I once said that the global property recovery was a snowplough with easy patches, but many deep drifts ahead that it will find difficult to clear. This was in 2009, when governments around the world were still throwing money by the billion at the problem, hoping it would go away. One of the drifts I was referring to was the fact that this stimulation would undoubtedly end, and property markets would either sink or swim. Unfortunately most sank.
But now many of the sinkers have caught lifelines (no point leaving the metaphor behind now that we’ve ran with it). There is talk of Spanish prices falling about as far as they can, and reviving demand from investors at that new low point.
Likewise investment in American property is soaring, but only property of the heavily discounted variety.
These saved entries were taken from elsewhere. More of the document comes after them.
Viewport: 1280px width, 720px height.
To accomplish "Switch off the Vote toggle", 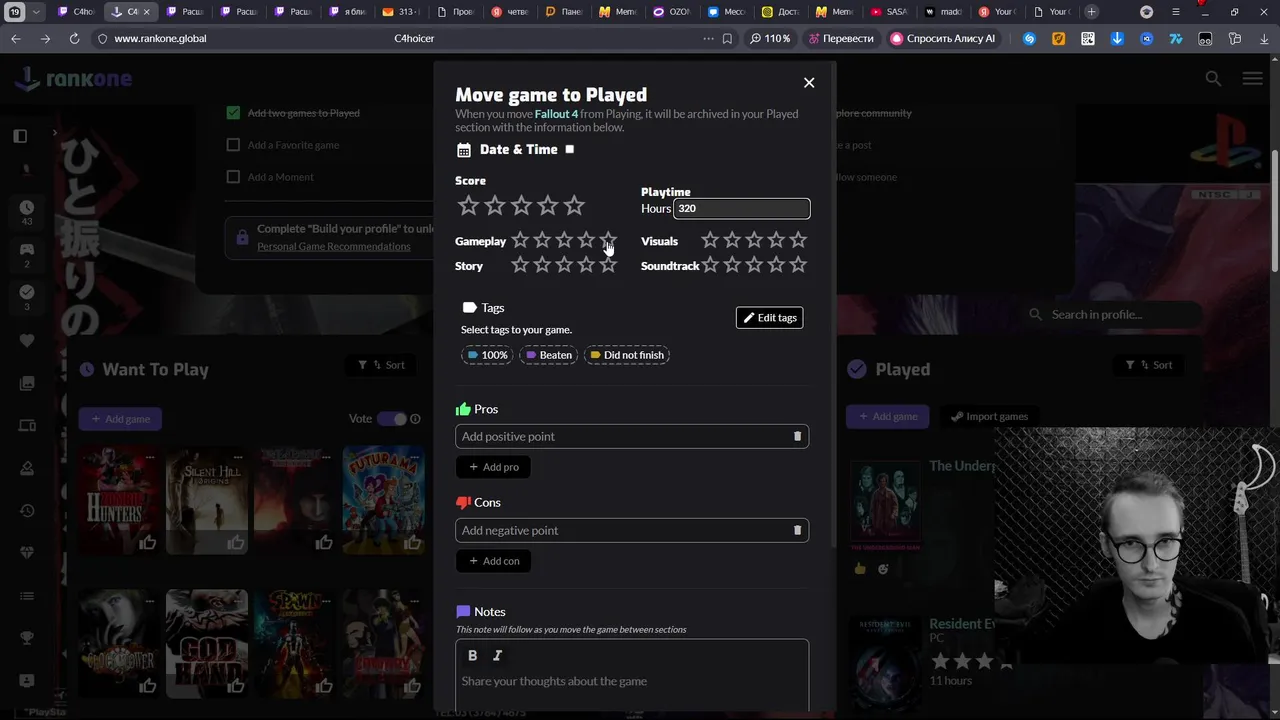I will [392, 419].
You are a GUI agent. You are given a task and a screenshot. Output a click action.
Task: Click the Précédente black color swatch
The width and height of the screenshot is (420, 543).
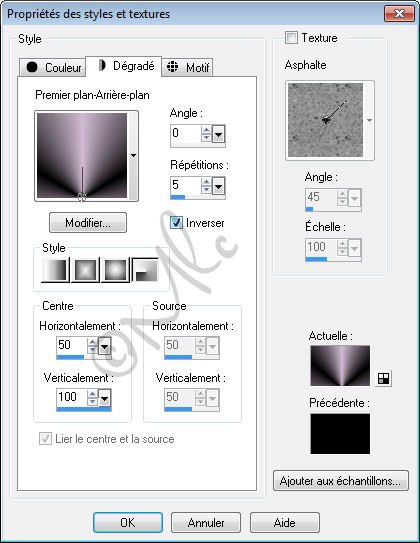tap(340, 434)
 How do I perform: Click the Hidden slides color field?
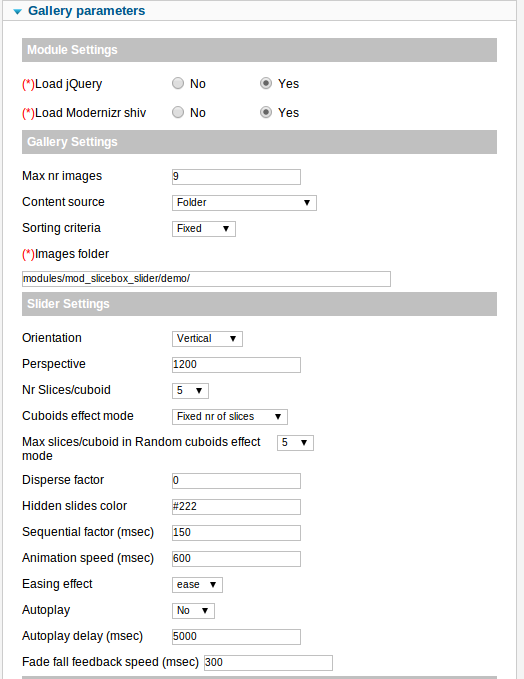(x=236, y=507)
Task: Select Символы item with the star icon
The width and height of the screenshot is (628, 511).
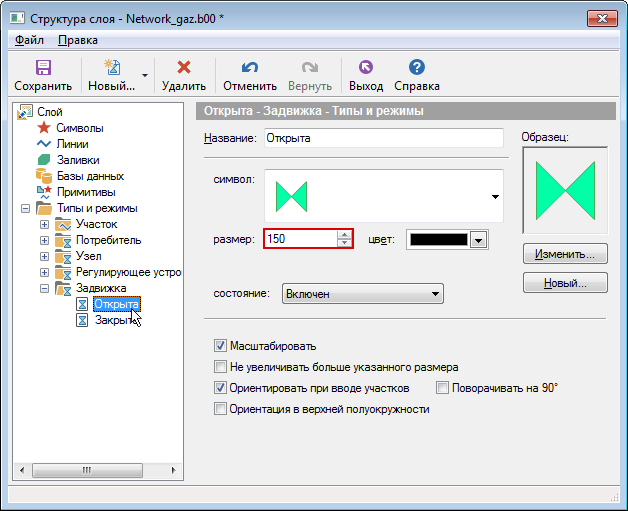Action: point(79,128)
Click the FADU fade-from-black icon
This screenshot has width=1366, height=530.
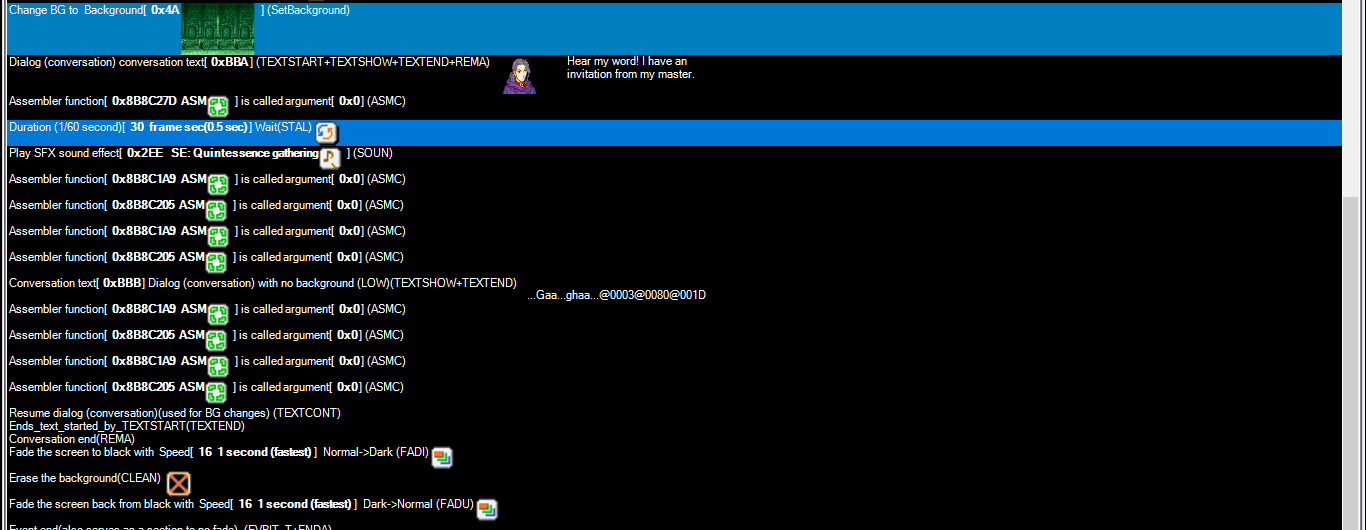(x=487, y=509)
Repossessed and distressed property selling at record lows, of course drags down open-market properties in the area, and now we are getting to the point where investors are buying from the open-market as well as the distressed bins.
Thailand is another example. While Asian markets like Singapore have seen exceptional growth in their property markets, Thailand has been subdued and miserable. Now, with renewed political stability from the election, and a sprinkle of fairy-dust, recent reports have shown rapid growth in Thai property prices.
Claim up to $26,000 per W2 Employee
- Billions of dollars in funding available
- Funds are available to U.S. Businesses NOW
- This is not a loan. These tax credits do not need to be repaid
There are of course some exceptions to the rule, and they fit into 3 categories:
Obviously you have the markets that are stubbornly refusing to recover, where developers, vendors and/or agents refuse to accept the new reality and keep prices too high, or where other factors are preventing recovery — like sovereign debt for example.
You also have the markets that have come later into the crisis and will still have to come to the realisation of a new low for prices — Romania springs to mind for this category.
And finally you have the emerging markets, which have continued to grow strongly throughout the crisis, and look set to do so for the foreseeable future. Turkey springs to mind for this one.
But overall the snowplough metaphor still works for the global property recovery as a whole. The emerging markets and the recovering ones are now the easy patches of light snow, while the markets that are refusing to recover and the latecomers to the crisis are the heavy drifts ahead.